EXTRAIT DU TEXTE
◆ ◆ ◆ ◆
C O N C E R T S 
 
...
[ Sommaire de la rubrique ] [ Index par genre ]
 
......
PARIS
19/12/02

© Marie-Noëlle Robert
Nikolaï Rimsky-Korsakov

Le coq d'or

Direction musicale: Kent Nagano
Mise en scène: Ennosuke Ichiwaka III
Réalisation de la mise en scène: Isao Takashima
Chorégraphie: Kanshino Fujima
Décors: Setsu Asakura
Costumes: Tomio Mohri
Lumières: Jean Kalman

Le Tsar Dodon: Albert Schagidullin
Gvidon: Ilya Levinsky
Afron: Andreï Breus
Le Général Polkan: Ilya Bannik
Amelfa: Elena Manistina
L'Astrologue: Barry Banks
La Reine de Chemakha: Olga Trifonova
Le coq d'or: Yuri Maria Saenz

Choeurs du Théâtre Maryinsky de Saint-Pétersbourg
dir. Andreï Petrenko
Orchestre de Paris

Production du Théâtre du Châtelet créée en 1984


En 1914, à Paris, la troupe des ballets russes offre une vision "séparatiste" du Coq d'or (due à Alexandre Benois pour la mise en scène): l'action est mimée par des danseurs tandis que les chanteurs sont immobiles sur les côtés de la scène (ce qui répond en partie au voeu de Rimski Korsakov, qui voulait que les chanteurs puissent danser).
En 1984, le Châtelet propose lui une version "mixte" du même ouvrage, associant l'univers de la Russie à la culture nippone en faisant appel à un metteur en scène de théâtre kabuki, Ennosuke Ichiwaka. C'est une reprise de cette production qui nous était proposée en ce mois de décembre.
L'idée de ce mélange peut, sur le papier, paraître curieuse (bien que la Russie voie ses frontières côtoyer celle de l'Asie), le résultat est pourtant parfaitement réussi et convaincant en plus d'être splendide.
L'impression qui ressort de ce spectacle n'est en effet pas celle que laisse une simple transposition dans l'espace et/ou le temps tant tout paraît naturel et logique. Et puis, l'histoire de ce tsar bouffon peut s'imaginer dans n'importe quel pays et à n'importe quelle époque (Rimski pensait d'ailleurs à Nicolas II en composant son ouvrage: le tsar n'avait su gérer le conflit avec le Japon en 1904-1905, conflit qui avait vu la Russie humiliée, comme l'est le tsar Dodon dans l'opéra).
◆ ◆ ◆ ◆
EXTRAITS DE DONNÉES
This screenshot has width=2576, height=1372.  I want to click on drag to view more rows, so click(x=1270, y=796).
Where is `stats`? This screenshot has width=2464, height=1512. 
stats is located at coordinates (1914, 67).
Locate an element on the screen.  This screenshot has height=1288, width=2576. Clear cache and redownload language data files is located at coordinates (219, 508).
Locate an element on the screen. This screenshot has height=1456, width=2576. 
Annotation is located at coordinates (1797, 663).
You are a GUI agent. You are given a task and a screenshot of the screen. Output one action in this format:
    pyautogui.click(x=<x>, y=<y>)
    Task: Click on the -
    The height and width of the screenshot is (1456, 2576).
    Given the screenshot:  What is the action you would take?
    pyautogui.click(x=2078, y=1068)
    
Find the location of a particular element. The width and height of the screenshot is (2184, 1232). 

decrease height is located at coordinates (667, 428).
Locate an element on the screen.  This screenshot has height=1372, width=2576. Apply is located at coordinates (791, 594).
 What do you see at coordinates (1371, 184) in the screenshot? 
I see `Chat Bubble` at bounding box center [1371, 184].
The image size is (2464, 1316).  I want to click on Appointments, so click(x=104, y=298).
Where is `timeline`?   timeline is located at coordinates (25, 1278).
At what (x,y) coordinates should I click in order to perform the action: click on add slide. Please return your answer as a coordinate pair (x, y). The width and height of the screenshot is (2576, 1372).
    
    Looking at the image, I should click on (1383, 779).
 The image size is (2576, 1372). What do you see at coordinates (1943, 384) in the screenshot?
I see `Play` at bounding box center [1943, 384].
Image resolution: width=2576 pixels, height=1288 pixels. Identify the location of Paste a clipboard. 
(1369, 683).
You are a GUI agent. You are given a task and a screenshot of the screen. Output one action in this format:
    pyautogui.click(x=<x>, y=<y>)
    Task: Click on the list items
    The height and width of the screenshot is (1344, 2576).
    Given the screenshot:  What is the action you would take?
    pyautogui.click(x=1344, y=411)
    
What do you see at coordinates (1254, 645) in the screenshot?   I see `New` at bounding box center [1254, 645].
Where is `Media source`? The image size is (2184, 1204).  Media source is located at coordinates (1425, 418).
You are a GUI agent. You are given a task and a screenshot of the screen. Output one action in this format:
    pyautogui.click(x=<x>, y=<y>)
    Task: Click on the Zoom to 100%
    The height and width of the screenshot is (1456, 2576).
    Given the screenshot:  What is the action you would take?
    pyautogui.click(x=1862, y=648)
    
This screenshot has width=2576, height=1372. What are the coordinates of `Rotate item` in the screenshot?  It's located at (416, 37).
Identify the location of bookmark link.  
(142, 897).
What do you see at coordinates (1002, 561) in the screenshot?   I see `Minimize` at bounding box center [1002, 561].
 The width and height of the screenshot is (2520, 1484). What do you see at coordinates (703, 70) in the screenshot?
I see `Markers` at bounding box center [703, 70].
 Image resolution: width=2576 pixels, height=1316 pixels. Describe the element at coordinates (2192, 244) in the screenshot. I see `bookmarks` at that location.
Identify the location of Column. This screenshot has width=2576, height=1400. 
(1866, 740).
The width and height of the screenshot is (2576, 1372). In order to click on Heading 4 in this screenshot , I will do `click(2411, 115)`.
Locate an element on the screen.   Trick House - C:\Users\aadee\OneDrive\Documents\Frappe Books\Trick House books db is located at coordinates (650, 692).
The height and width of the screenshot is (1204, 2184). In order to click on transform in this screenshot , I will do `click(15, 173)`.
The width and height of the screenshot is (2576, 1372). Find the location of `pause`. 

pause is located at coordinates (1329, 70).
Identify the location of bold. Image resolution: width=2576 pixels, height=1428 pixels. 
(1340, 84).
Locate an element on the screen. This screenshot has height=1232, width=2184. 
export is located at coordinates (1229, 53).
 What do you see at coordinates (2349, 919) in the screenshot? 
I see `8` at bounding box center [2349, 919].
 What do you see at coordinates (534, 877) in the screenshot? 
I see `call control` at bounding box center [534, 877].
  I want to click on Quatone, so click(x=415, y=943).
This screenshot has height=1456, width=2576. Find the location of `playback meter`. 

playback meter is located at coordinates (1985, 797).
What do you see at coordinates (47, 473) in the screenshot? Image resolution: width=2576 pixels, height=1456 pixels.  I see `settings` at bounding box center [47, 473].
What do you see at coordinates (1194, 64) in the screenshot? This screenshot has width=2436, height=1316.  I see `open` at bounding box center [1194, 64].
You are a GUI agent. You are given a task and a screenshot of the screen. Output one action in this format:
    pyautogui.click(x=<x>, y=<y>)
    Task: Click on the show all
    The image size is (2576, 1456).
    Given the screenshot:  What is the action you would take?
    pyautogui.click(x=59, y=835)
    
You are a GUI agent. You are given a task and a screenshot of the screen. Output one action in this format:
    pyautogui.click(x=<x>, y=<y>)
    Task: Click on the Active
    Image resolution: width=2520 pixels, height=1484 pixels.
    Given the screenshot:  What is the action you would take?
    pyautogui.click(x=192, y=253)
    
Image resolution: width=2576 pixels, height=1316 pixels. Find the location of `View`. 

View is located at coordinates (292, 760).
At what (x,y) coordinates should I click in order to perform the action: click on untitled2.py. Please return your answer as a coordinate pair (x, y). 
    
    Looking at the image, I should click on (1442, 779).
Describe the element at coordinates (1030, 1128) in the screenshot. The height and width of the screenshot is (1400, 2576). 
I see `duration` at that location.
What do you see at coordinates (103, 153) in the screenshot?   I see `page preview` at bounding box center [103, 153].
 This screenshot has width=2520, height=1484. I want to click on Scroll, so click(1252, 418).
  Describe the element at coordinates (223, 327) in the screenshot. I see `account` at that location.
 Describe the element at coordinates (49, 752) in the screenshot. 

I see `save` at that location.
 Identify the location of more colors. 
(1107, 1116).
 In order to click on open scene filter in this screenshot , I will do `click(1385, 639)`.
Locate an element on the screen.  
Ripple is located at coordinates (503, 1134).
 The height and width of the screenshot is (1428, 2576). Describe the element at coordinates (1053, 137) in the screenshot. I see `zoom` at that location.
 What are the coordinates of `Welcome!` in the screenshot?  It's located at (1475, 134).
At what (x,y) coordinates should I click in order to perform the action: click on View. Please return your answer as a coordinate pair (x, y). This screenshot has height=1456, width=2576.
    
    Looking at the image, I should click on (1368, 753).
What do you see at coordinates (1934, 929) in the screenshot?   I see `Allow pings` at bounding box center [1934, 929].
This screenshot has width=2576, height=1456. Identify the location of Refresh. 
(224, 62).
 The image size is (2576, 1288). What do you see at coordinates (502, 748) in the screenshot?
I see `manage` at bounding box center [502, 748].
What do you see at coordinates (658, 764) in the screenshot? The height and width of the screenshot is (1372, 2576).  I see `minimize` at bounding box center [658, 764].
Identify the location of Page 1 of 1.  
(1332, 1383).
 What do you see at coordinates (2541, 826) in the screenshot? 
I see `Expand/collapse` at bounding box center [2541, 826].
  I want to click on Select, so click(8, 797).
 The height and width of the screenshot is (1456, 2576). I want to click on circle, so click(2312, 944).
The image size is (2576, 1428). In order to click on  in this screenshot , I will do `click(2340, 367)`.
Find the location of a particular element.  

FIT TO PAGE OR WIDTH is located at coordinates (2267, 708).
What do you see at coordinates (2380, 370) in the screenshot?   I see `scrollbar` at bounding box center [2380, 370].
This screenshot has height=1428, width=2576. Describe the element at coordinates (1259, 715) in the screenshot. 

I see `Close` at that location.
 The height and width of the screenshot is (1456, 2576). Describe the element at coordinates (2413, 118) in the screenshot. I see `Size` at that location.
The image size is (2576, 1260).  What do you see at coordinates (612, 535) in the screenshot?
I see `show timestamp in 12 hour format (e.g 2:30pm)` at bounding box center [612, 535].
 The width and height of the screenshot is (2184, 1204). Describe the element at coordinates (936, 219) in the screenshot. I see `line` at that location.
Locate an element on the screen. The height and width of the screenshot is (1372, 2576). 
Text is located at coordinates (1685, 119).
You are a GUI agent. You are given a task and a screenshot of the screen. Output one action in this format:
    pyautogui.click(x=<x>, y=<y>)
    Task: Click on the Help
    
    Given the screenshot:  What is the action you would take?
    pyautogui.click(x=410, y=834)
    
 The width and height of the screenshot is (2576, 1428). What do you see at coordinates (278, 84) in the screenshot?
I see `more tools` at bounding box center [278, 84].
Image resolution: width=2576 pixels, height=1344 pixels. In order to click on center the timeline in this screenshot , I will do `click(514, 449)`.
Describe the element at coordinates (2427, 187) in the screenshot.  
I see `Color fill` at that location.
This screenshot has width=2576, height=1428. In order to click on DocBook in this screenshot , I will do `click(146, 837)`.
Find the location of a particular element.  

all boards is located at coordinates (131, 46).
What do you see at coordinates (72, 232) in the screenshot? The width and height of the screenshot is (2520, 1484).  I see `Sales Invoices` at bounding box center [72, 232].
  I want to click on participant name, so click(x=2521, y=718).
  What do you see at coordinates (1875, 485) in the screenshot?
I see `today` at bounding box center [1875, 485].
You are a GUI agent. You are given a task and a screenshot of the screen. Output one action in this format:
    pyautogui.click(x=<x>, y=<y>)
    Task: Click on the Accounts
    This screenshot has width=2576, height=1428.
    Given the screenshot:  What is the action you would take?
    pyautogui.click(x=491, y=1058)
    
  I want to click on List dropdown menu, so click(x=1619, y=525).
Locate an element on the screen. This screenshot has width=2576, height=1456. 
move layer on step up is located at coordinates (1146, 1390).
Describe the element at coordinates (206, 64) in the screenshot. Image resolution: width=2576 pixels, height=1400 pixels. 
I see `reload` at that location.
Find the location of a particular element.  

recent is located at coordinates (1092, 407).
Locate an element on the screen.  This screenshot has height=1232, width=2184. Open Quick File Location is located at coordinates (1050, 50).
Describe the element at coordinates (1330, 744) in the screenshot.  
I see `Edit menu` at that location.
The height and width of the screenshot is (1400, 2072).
◆ ◆ ◆ ◆
CONSIGNE A
Relevez dans la critique du Coq d'or chaque personne mentionnée de « Direction musicale » à « Lumières », en indiquant sa fonction.
CONSIGNE B
Recopiez à l'identique le passage de la critique du Coq d'or qui va de « Production du Théâtre » à « chanteurs puissent danser). », ces deux extrémités comprises.

RÉPONSE FINALE A
- Direction musicale : Kent Nagano
- Mise en scène : Ennosuke Ichiwaka III
- Réalisation de la mise en scène : Isao Takashima
- Chorégraphie : Kanshino Fujima
- Décors : Setsu Asakura
- Costumes : Tomio Mohri
- Lumières : Jean Kalman

RÉPONSE FINALE B
Production du Théâtre du Châtelet créée en 1984


En 1914, à Paris, la troupe des ballets russes offre une vision "séparatiste" du Coq d'or (due à Alexandre Benois pour la mise en scène): l'action est mimée par des danseurs tandis que les chanteurs sont immobiles sur les côtés de la scène (ce qui répond en partie au voeu de Rimski Korsakov, qui voulait que les chanteurs puissent danser).